Dyer opined that A.C. has no relationship of any depth with his mother. Dyer found that D.O., who had lived for a longer period of time with her mother, had "some degree of a positive emotional connection" with H.O., which he described as an "attachment." Dyer further opined that A.C. is profoundly bonded to his foster parents, with whom he has lived most of his life, and A.C. would suffer a devastating traumatic loss if removed from them. Dyer found that D.O. was in the process of developing a stronger bond with her foster parents and that removing her from them would be detrimental to her.

Further, with respect to D.O., Dyer commented that returning her to her mother's custody would carry a significant risk of a resumption of medical neglect. The record reflects that while D.O. was in her mother's care, H.O. failed to obtain for D.O. required follow-up medical treatment and speech and behavioral therapy. She allowed D.O.'s teeth to become severely decayed, as a result of which, through DYFS intervention, eight teeth were surgically removed. While in her mother's care, D.O. exhibited severe and extensive fungal infections.

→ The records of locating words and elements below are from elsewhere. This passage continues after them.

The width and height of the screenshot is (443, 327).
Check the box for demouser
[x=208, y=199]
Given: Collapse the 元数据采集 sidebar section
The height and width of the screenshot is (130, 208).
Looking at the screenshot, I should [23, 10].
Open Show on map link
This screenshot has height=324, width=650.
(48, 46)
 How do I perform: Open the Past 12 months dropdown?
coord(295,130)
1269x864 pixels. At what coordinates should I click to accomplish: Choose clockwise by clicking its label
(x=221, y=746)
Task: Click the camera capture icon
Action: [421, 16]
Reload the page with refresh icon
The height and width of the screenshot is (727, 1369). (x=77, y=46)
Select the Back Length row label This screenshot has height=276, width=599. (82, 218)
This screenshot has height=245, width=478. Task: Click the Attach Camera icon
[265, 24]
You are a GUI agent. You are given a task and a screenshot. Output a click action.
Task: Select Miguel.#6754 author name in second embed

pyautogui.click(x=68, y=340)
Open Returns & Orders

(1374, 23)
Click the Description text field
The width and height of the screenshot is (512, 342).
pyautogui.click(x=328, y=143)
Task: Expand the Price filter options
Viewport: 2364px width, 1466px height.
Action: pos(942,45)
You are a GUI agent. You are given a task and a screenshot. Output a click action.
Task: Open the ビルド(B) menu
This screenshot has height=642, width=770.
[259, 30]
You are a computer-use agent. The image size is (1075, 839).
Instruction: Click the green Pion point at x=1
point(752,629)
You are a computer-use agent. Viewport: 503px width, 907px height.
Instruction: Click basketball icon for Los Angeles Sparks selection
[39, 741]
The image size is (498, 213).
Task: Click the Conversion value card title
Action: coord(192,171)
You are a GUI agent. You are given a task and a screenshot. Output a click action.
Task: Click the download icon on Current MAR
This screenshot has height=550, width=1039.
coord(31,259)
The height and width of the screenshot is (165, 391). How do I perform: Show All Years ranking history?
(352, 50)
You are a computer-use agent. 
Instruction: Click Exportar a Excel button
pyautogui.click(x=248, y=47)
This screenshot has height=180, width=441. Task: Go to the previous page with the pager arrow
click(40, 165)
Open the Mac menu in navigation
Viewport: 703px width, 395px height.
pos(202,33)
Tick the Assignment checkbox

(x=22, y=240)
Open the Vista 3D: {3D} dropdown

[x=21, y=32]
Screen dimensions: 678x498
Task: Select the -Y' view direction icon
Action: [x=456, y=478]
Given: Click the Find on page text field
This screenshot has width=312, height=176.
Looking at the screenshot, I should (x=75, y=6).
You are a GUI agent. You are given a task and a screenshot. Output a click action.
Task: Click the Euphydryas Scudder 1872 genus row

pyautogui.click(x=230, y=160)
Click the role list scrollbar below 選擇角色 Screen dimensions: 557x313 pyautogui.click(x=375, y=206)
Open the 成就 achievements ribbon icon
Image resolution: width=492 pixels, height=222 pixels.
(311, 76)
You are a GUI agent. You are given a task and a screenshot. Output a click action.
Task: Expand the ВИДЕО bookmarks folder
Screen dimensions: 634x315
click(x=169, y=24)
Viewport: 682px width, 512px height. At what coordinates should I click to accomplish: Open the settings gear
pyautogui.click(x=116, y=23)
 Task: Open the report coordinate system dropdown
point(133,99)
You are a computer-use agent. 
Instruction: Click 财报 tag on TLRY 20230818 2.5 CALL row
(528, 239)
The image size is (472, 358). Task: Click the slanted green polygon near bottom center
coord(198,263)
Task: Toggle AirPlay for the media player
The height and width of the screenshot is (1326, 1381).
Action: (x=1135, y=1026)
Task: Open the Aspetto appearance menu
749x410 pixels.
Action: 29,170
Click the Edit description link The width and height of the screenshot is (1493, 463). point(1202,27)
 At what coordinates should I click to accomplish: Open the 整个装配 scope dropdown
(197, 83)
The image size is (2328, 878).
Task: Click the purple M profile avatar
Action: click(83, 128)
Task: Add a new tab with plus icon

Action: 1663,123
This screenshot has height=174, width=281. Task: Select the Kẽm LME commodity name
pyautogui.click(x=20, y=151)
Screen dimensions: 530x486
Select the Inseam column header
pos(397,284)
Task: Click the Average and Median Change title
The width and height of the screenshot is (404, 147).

Judge Callahan conducted the trial on July 18, 2005, receiving the testimony of two DYFS case workers, Dyer, and H.O. A.C., Sr. did not attend trial, although his attorney was present and participated. H.O. was still serving her custodial sentence and was transported to the trial by correctional authorities. At trial, H.O. testified that she intended to sever her relationship with A.C., Sr., contrary to what she had told Dyer a month earlier, and contrary to her six-year course of conduct. The judge found the testimony in that regard, and H.O.'s testimony generally, lacking in credibility.

In addition to testimonial evidence, the judge also considered voluminous documentary evidence. The judge credited the opinions rendered by Dyer. At the conclusion of the trial, the judge reserved decision, which he rendered four days later, on July 22, 2005. The judge reviewed in detail and critically analyzed the evidence. He made credibility findings. He found that the Division established by clear and convincing evidence all four prongs of the best interests test. Accordingly, he concluded that the best interests of the children would be served by terminating parental rights.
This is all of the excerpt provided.